Eventually, of course, someone dives in—usually a female, usually after she’s ingested enough alcohol to deleteriously affect her judgment—and for a moment, everyone begins to wonder if they too should go in. Perhaps we’re not all pale, lumpen sludgepiles? Perhaps, in fact, we are quite beautiful? And then she comes up from under
“I should go help with the barbeque,” the others standing around think to themselves.
“Maybe someone needs me in the kitchen.”
“I’m going to go play with the dog. Where’s the goddamned dog, goddamn it?”
And the eyes of them both were opened, and they knew that they were naked.
Which is why, I think, I garden. Because gardening is a lie. Nature doesn’t come with landscape paper. Plants aren’t arranged in groups of three, with the tallest perennials to the back, shrubs in the middle and shorter annuals in the front. Nature is weeds and brush fires and mudslides and carrion and maggots and vultures. There are no container plants occurring naturally in the wild. On a hike the other day to the top of a tall mountain, I passed a group of mountain laurels, their flowers radiant in the summer sun. “Wow,” I thought, “how beautiful.” But was my amazement at the beauty of the laurel, or was it at finding, after hiking for hours through dusty, barren logging roads and across forbidding rock ledges, anything beautiful up here at all?
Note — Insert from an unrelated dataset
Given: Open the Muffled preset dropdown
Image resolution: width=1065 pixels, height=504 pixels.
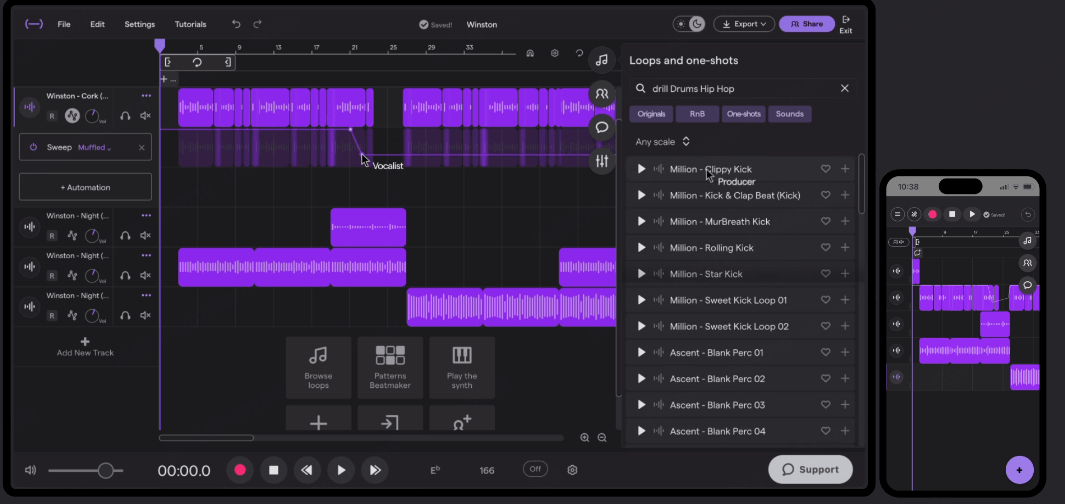Looking at the screenshot, I should (95, 147).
And so I garden. Because maybe if I spray enough chemicals, and add enough peat moss, and arrange the plants with an eye to both color and season, maybe, maybe this place won’t seem so hideous. Maybe I can fix it. Maybe I can create it in my not-image. Maybe I can start to believe it’s beautiful. And maybe, if I can keep my shirt on, I start to believe the same thing about myself.
JUNE TIP OF THE MONTH:
One thing I never understood about the dog runs in the city were the proud owners of the moronic retrieving dogs, the dogs who chased with frantic enthusiasm after every ball and brought it right back, anxious for another throw.
“He brings it back every time!” the owner would beam.
“What a little bitch,” I would think. “What’s wrong with that stupid dog?”
I always preferred the dogs with some dignity, some self-respect, the dogs that looked at you after you threw the ball as it to say, “Well, you threw it, dick. You go get it.”
Good for you, I always thought about the stubborn non-fetcher. Good for you.
June, of course, is the season of summer camp and Little League and soccer. “Henry,” says the proud father of a small boy in my son’s class, “is doing soccer, baseball, karate; he’s even doing swimming!”
“What a little bitch,” I think.
My son wants to stay home this summer.
“I don’t feel like chasing balls all day,” he says. “It’s stupid.”
Good for you, Buddy. Good for you.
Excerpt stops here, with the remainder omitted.